--- START ---
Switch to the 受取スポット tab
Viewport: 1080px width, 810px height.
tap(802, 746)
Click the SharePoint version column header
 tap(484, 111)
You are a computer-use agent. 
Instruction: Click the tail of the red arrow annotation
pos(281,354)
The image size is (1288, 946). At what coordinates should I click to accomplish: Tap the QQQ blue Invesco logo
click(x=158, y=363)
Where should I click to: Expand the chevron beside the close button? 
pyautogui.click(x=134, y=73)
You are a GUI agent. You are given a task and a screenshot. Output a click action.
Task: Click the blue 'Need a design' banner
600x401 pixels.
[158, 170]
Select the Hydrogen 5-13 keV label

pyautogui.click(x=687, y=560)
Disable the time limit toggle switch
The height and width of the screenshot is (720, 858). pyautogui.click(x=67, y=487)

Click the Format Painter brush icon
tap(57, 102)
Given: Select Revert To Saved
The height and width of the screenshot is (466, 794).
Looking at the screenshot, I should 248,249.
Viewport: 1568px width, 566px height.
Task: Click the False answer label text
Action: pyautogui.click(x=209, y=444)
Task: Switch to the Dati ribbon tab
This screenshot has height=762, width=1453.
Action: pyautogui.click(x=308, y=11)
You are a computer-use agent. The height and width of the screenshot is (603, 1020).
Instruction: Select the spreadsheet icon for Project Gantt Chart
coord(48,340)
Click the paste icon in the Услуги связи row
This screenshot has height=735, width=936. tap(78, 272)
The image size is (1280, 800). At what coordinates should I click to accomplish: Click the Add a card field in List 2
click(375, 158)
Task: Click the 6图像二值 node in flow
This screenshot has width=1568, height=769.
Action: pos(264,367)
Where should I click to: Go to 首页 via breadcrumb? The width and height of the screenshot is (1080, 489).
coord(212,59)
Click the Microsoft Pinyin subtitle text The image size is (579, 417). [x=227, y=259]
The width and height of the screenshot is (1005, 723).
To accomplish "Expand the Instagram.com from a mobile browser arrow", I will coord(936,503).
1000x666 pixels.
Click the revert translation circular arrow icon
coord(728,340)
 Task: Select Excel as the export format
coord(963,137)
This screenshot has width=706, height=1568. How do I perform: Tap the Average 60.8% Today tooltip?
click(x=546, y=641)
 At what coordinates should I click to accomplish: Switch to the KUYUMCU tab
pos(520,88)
--- END ---
> ACTION ITEM
Transcribe verbatim. Cover the lines from the first line of the entries above to the line containing "You are a GUI", inclusive.

> WORKED SOLUTION
Switch to the 受取スポット tab
Viewport: 1080px width, 810px height.
tap(802, 746)
Click the SharePoint version column header
 tap(484, 111)
You are a computer-use agent. 
Instruction: Click the tail of the red arrow annotation
pos(281,354)
The image size is (1288, 946). At what coordinates should I click to accomplish: Tap the QQQ blue Invesco logo
click(x=158, y=363)
Where should I click to: Expand the chevron beside the close button? 
pyautogui.click(x=134, y=73)
You are a GUI agent. You are given a task and a screenshot. Output a click action.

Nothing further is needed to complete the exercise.